Among factor indices in local currency, the S&P/BMV IPC CompMx Short-Term Momentum Index and the S&P/BMV IPC CompMx Quality Index (each with 15 stocks representing the top companies within each factor) had returns of 16.5% and 18.4% for the year, both with relatively low risk.
Argentina was the most volatile market in the region in 2019, mostly triggered by the extreme depreciation of the Argentinian peso, the continuous increases in inflation rates, and the uncertainty following the recent change in government. For the year, the S&P MERVAL Index returned 37.6% in ARS. The Argentinian market generated the highest volatility data of the region, as the three- and five-year risk rates based on standard deviation for the S&P/BYMA Argentina General Index were 42% and 38%, respectively.
Finally, markets in Colombia and Peru had good years. The flagship indices, the S&P Colombia Select Index and the S&P/BVL Peru General Index returned 30.0% and 6.1% in local currency terms, respectively.

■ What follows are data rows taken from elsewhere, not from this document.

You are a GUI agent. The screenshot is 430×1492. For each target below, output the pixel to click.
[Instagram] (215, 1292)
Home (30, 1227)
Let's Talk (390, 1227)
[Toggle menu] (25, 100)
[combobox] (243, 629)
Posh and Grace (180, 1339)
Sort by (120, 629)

As a recap for the year, Exhibit 1 shows the performance of the three Latin American regional indices compared with other global equity markets and regions, based on monthly returns. Overall, we found that the markets were steady; the ups and downs were not as drastic as the previous year. The last month was particularly intense for Latin America, as the region experienced a strong recovery.
With the new year, new challenges and new opportunities arise. It will be interesting to see the development of these markets in the coming months.